Assigned task - Which emails does the excerpt below on Aviva's version of events mention? Give each one's date and, where the excerpt states it, who sent it.
BEGIN Document excerpt
17Aviva’s version of events us as follows:
i. Bank statements provided under the December 19, 2017 email were limited to the time period of May 24 to September 22, 2017, as opposed to the period June 17 to November 17, 2017 as Aviva had requested.
ii. This was confirmed in an email from Aviva’s handling adjuster dated December 21, 2017. That email, specified that bank statements from September to November, 2017 were still required.
iii. In a responding email also dated December 21, 2017, K.T.’s representative confirmed that bank statements had only been provided for the time period of May 24 to September 22, 2017. K.T.’s representative confirmed that bank statements for the time period of September to December of 2017 were being retrieved.
iv. On February 14, 2018, Aviva’s adjuster emailed K.T.’s representative to advise that she had not yet received post-accident bank statements, and that these were required in order for IRBs to be issued.
END Document excerpt
BEGIN Extracted information
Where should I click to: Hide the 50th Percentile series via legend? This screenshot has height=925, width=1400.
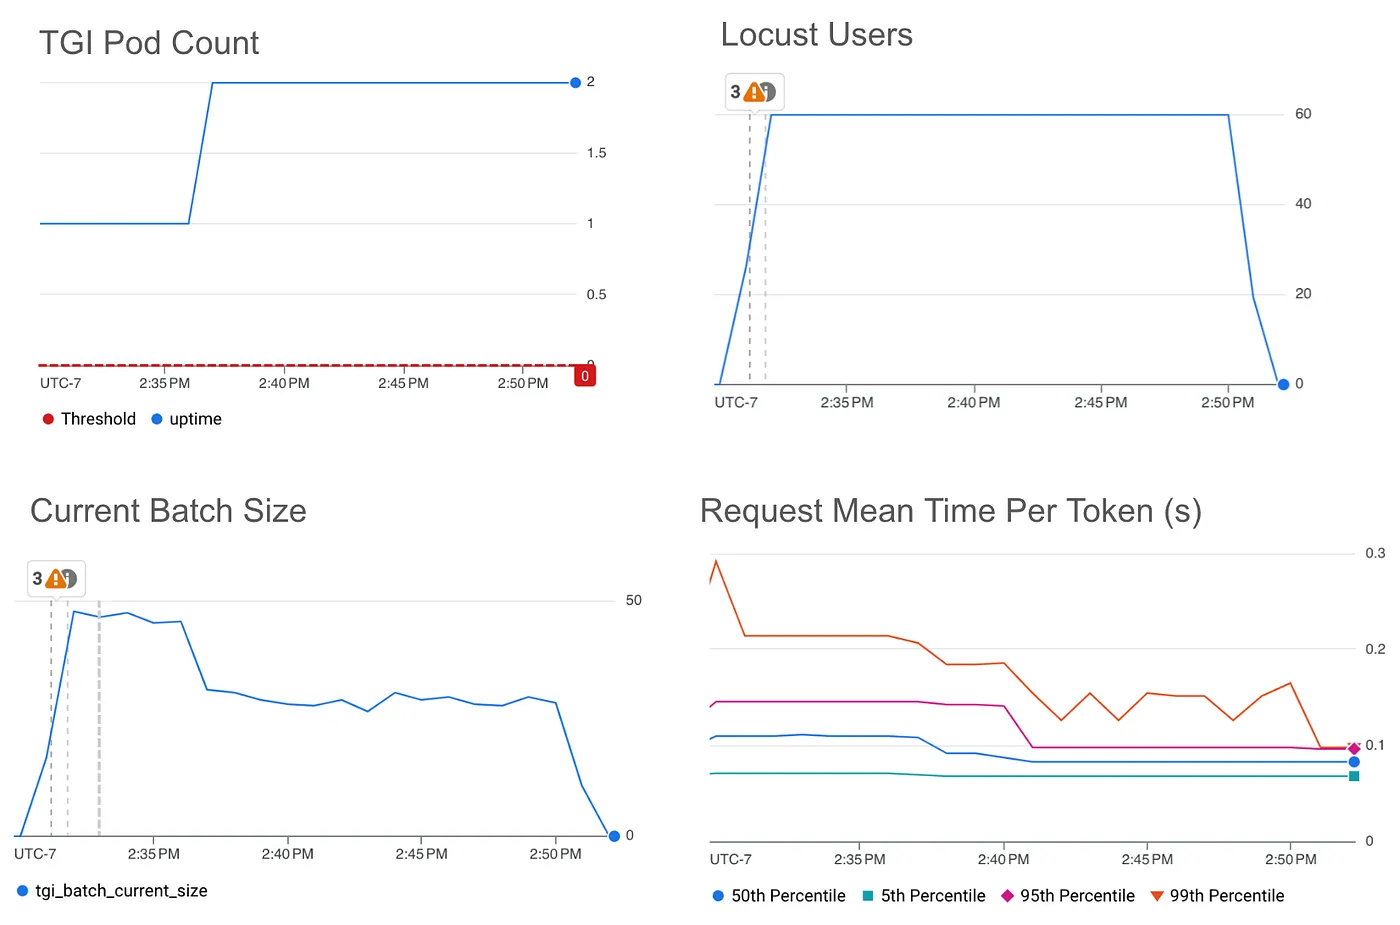point(779,896)
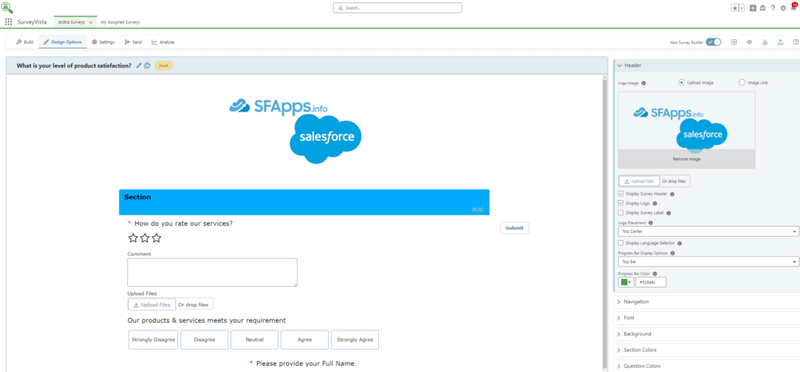This screenshot has height=372, width=800.
Task: Open the app launcher grid icon
Action: 8,22
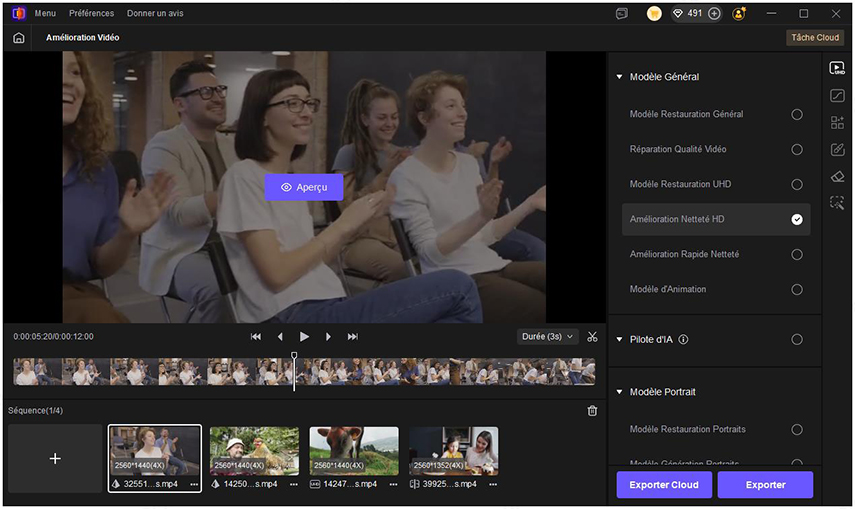855x509 pixels.
Task: Open the user account profile icon
Action: pyautogui.click(x=739, y=14)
END Extracted information
Exercise result -
- The email of December 19, 2017 (sender not stated)
- The email of December 21, 2017 from Aviva's handling adjuster
- The responding email of December 21, 2017 from K.T.'s representative
- The email of February 14, 2018 from Aviva's adjuster to K.T.'s representative